§ DESCRIPTION OF THE TASK
Copy every line below where the string "arrow" is found.

☆ ☆ ☆ ☆ ☆ ☆ ☆

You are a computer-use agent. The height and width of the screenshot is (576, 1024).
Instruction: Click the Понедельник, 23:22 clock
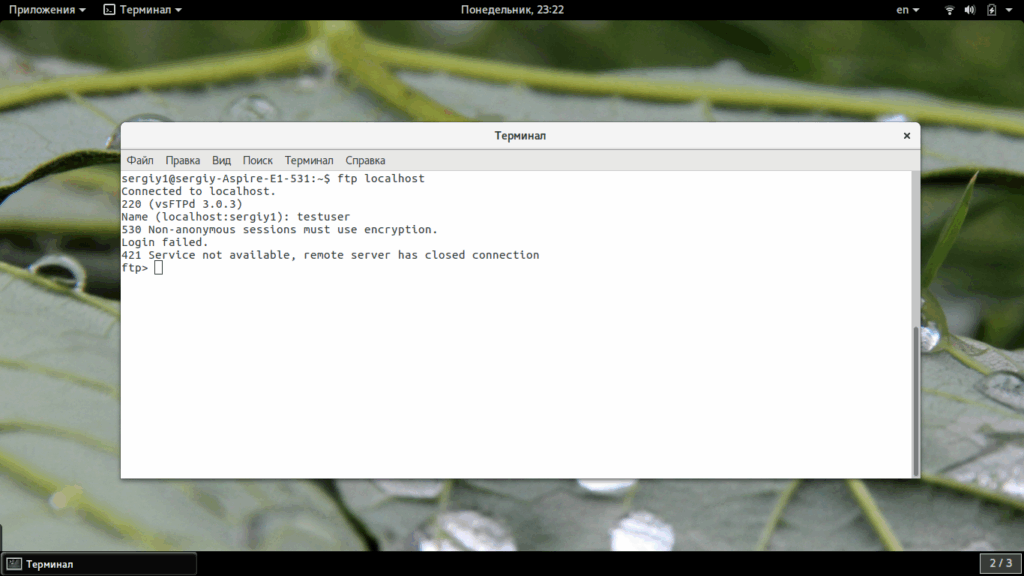click(x=512, y=10)
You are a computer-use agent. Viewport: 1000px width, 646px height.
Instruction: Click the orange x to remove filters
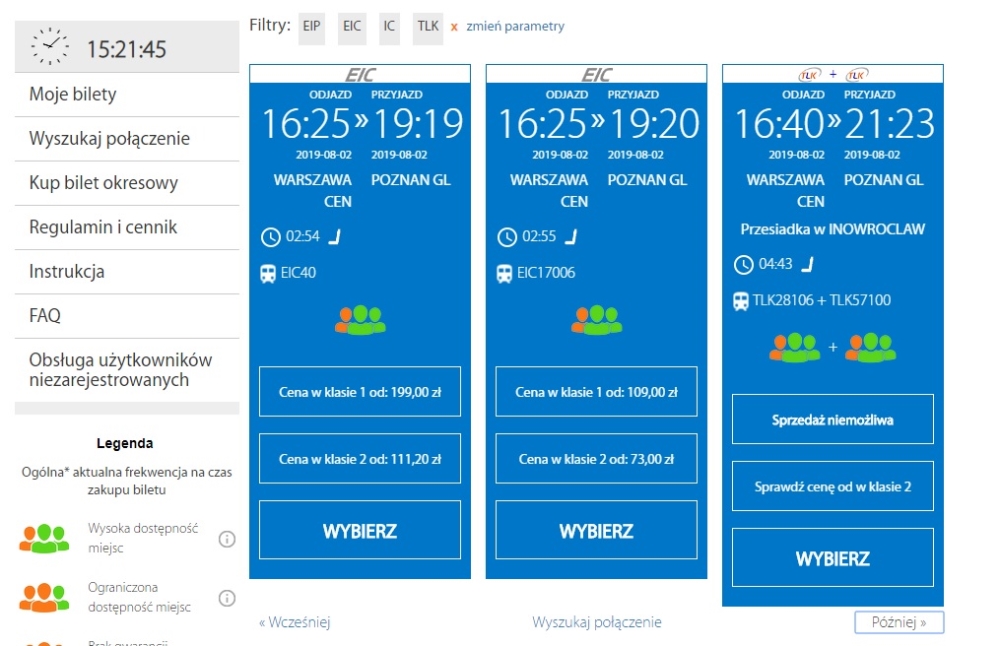(x=454, y=27)
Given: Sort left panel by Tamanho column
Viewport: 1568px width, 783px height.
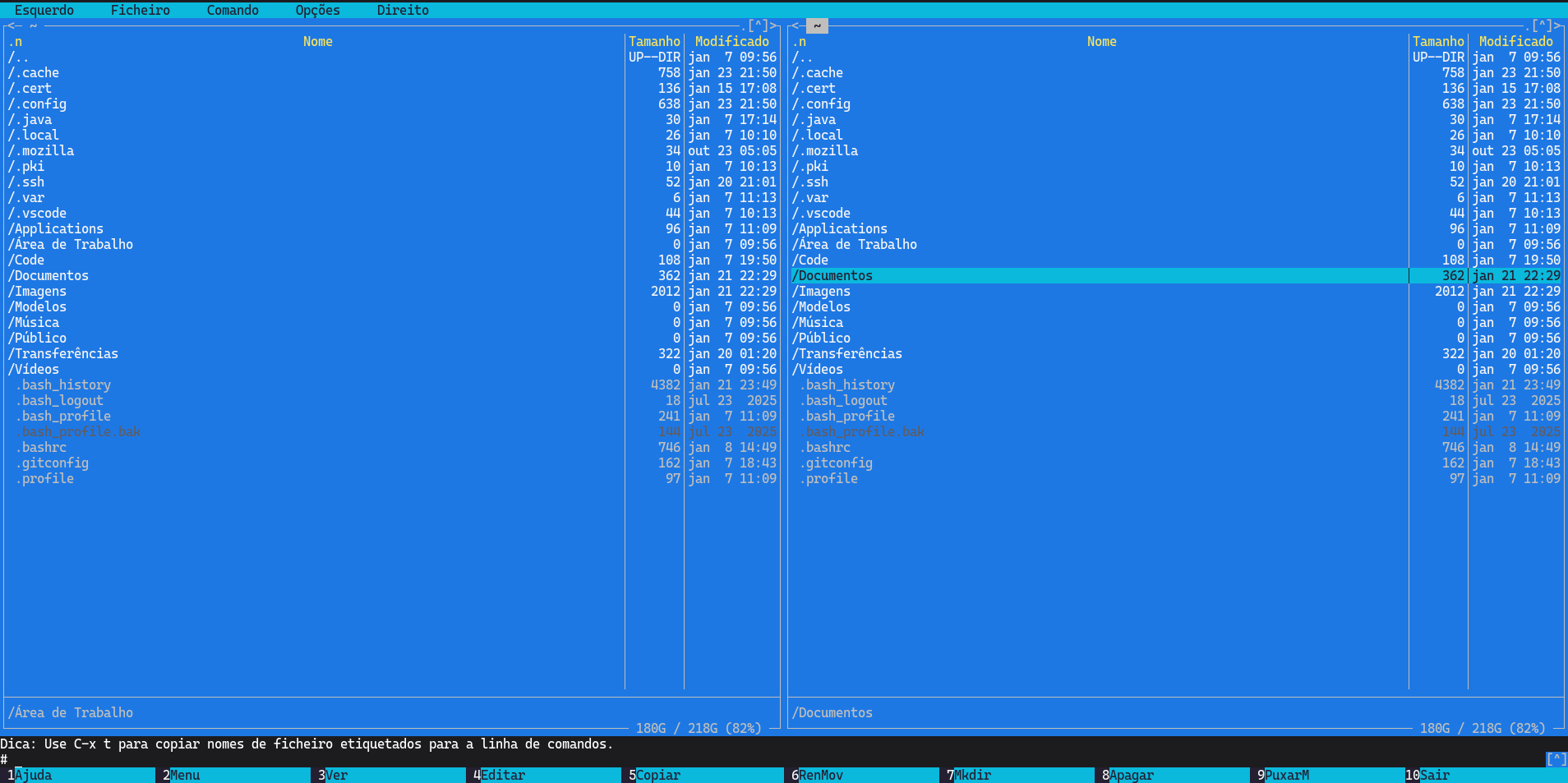Looking at the screenshot, I should (x=654, y=42).
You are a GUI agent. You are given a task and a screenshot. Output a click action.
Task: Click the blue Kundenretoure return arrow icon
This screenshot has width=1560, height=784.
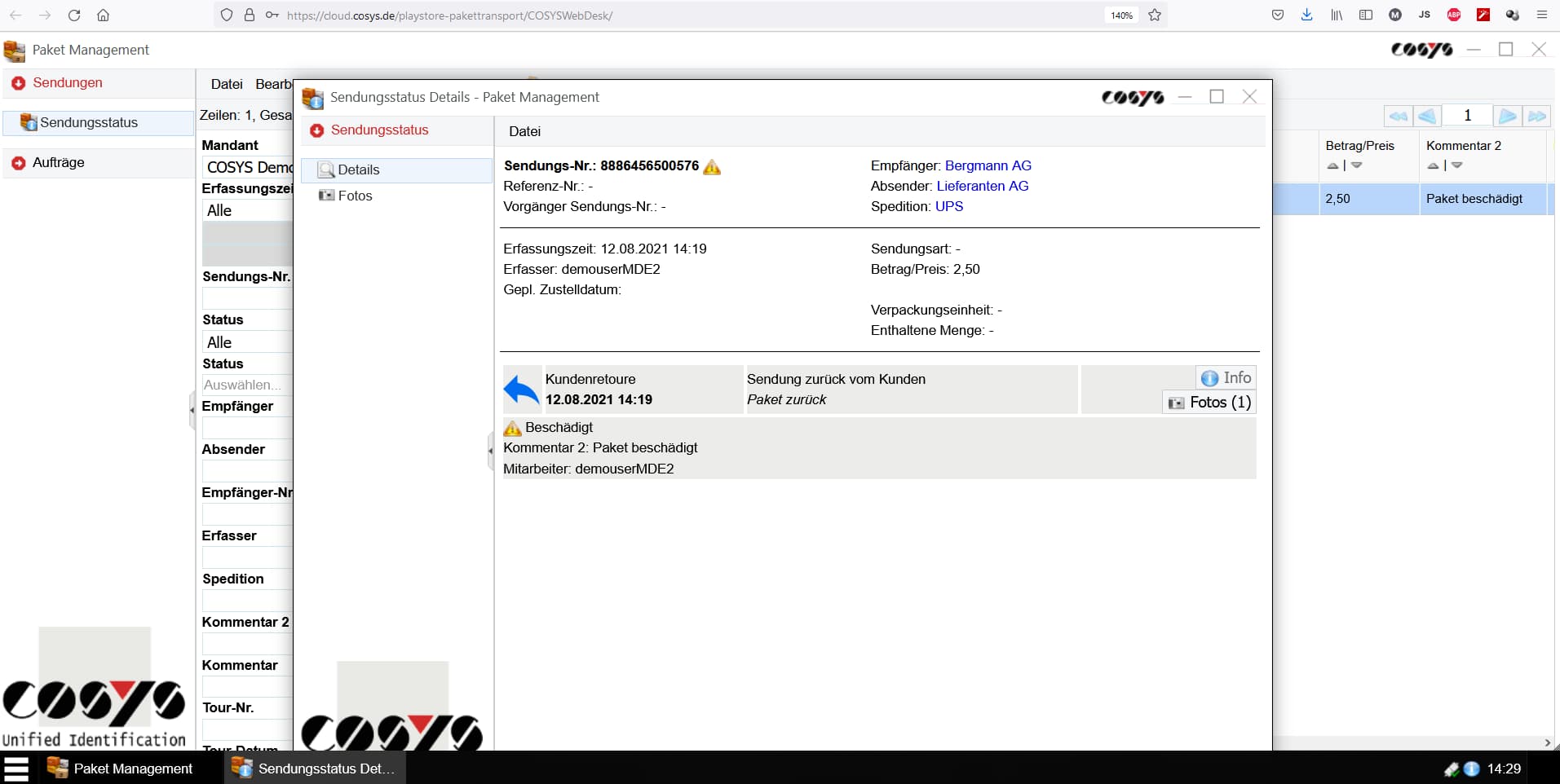(x=521, y=390)
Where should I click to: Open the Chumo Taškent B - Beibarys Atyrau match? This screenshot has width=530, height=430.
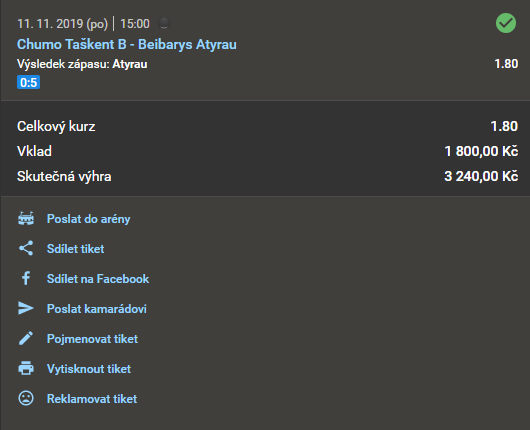[127, 44]
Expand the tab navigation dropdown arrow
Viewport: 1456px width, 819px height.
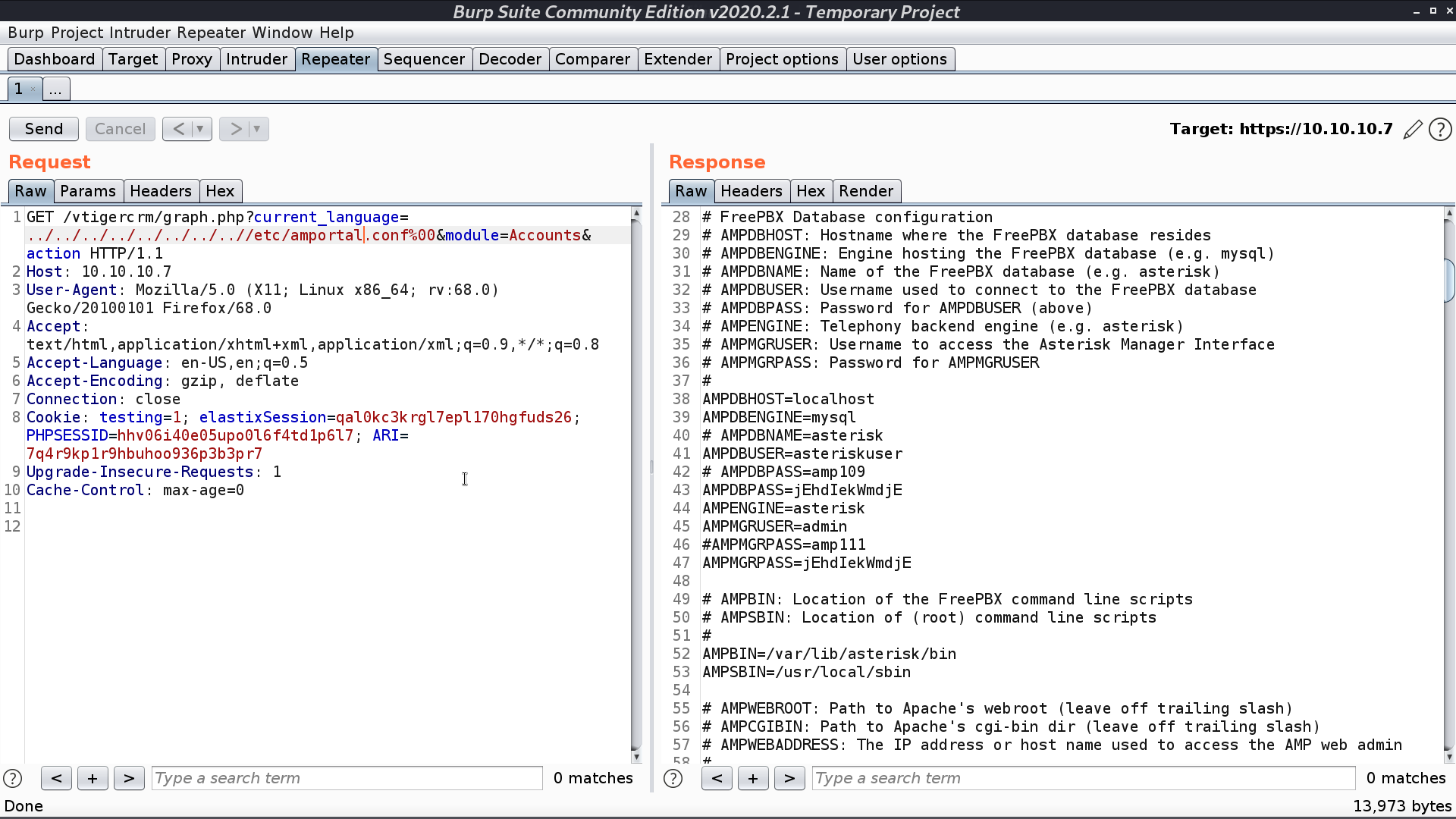tap(55, 90)
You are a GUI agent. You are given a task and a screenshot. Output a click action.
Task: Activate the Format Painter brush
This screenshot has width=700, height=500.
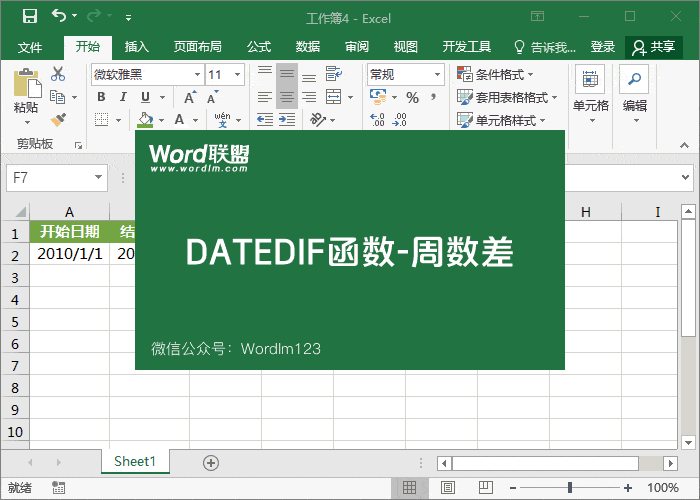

☆ ☆ ☆ ☆ ☆ ☆ ☆

§ RESPONSE AREA
Task: Click the blue Kundenretoure return arrow icon
Expand the tab navigation dropdown arrow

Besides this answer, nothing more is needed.